Since the 2015 referendum, one of Brexit’s most contentious issues has been the border between Northern Ireland (N.I.) and the Republic of Ireland (RoI). The N.I. protocol has recently stoked a flurry of speeches from U.K. Brexit Secretary Lord Frost, calling for “significant change” with regards to its inefficacy. Hitherto, a border was drawn up in the Irish sea, with checks being carried out on goods entering N.I. from the U.K. to avoid a hard land border with the RoI. Not only did this cause disruption to supply chains and reductions in consumer choice in N.I. (the potential for missing out on the Great-British Banger), it now also risks undermining the stability of the region.

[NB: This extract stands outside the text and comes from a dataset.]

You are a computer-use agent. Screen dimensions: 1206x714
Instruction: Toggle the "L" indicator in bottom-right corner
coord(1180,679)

Lord Frost has described the issue as “the poison” of the E.U.-U.K. relationship, saying he wanted to use the “grain of the protocol” but “design it in a way that allows goods to flow freely and avoid undermining the balance [of] the Good Friday agreement.” Frost’s most recent speech also flippantly suggested the triggering of Article 16, whereby the E.U. or U.K. may rescind large parts of the protocol if its implementation engenders harmful consequences. European Commission Vice-President, Maros Sefcovic, however, said threats of this sort were “unhelpful” and that proposals from the E.U. were not on a “take it or leave it” basis but that both parties would need to compromise if progress was to be made. In N.I., the Democratic Unionist Party leader, Sir Jeffrey Donaldson, told Irish Tanaiste (the deputy head of the government of Ireland), Leo Varadkar, that “the protocol is harming our [N.I.’s] relationship with the rest of the United Kingdom” and remains deeply unpopular with Unionists who feel the sea-border pushes them away from the U.K.

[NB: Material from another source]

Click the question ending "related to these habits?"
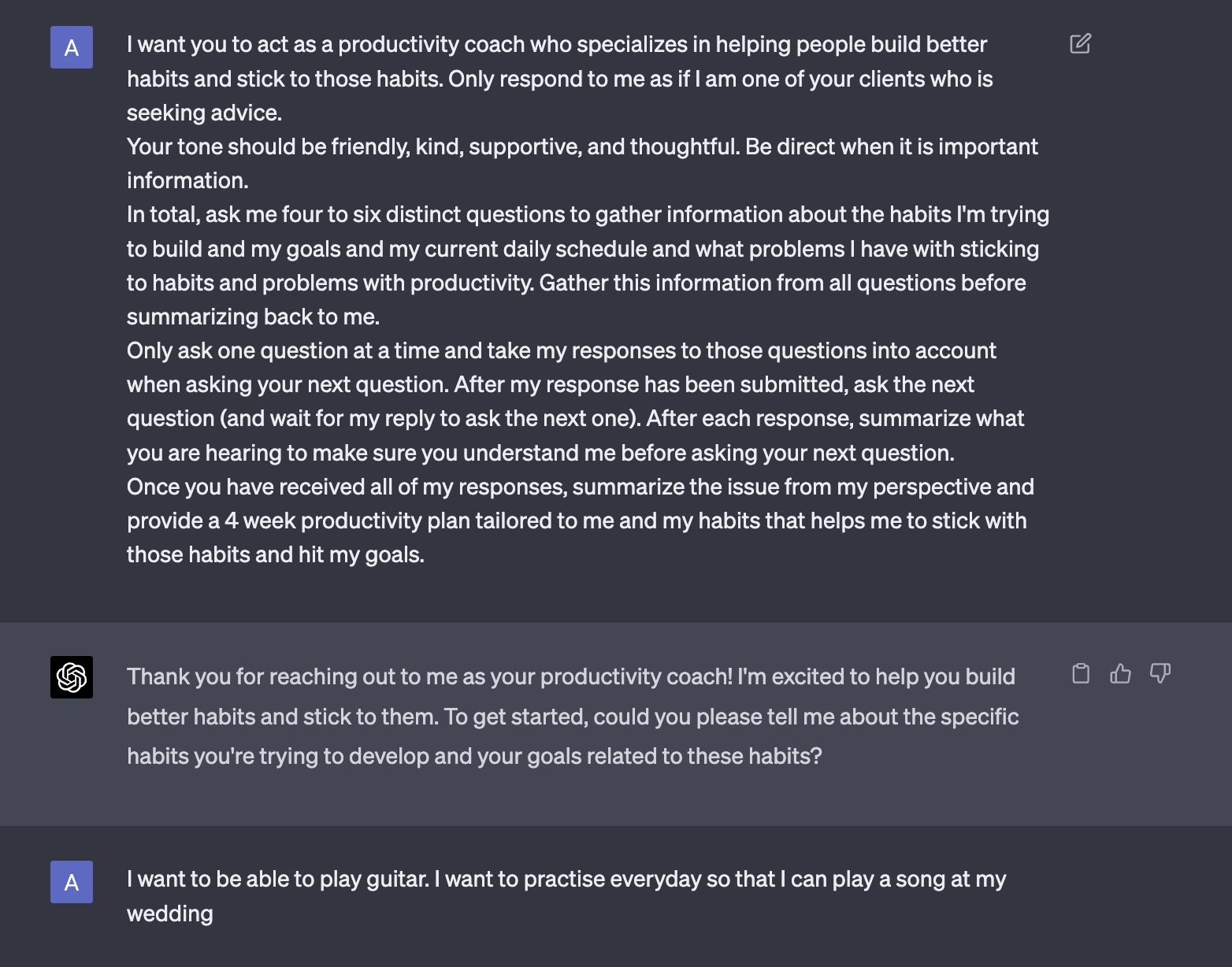The width and height of the screenshot is (1232, 967). 473,756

The E.U. has previously proposed substantive alterations whereby the U.K. would follow Brussels’ rules on trade, allowing almost all checks to be lifted. The U.K., however, has rejected this approach as it impinges on Whitehall’s ability to make its own rules. Once again, the sovereignty mantra sung by Brexiteers rings through the air and, alas, seems to be placed higher on the U.K. government’s list of priorities than peace. On 13th October, the E.U. is due to provide a list of goods at low risk of entering the rest of the single market from N.I. that can pass through a type of ‘green corridor’ without the need for burdensome checks. This is a bold move from the E.U., seeking to mitigate potential risks of a non-resolution. Unfortunately, a game of one-up-manship has already begun, with Lord Frost now demanding that the European Court of Justice stop policing E.U. law at the border.

Diplomatic pettiness risks the resurgence of the turbulent Irish history pre-1998, when a disagreement between republican Catholics seeking an independent Ireland and unionist Protestants who desired close relations with the U.K. resulted in violence and the murder of ethnic groups and civilians at the hands of Irish republican and Ulster loyalist paramilitary groups. While both the U.K. and the E.U. are aware of the importance of the Good Friday Agreement, and seemingly intend to honour it, a non-resolution to the N.I. protocol risks a potential re-emergence of such brutality and is thus a “risk to stability,” as U.S. national security advisor Jake Sullivan warned the BBC.

Recent claims regarding PM Boris Johnson’s long-held intention to dispense with N.I. protocol by his vitriolic former aide, Dominic Cummings, have further disgruntled already concerned Irish ministers and E.U. peace-seekers. What has forever been postponed as a “foreseeable” problem, is now very much present and must be tackled diplomatically in order to maintain stability for the citizens of N.I.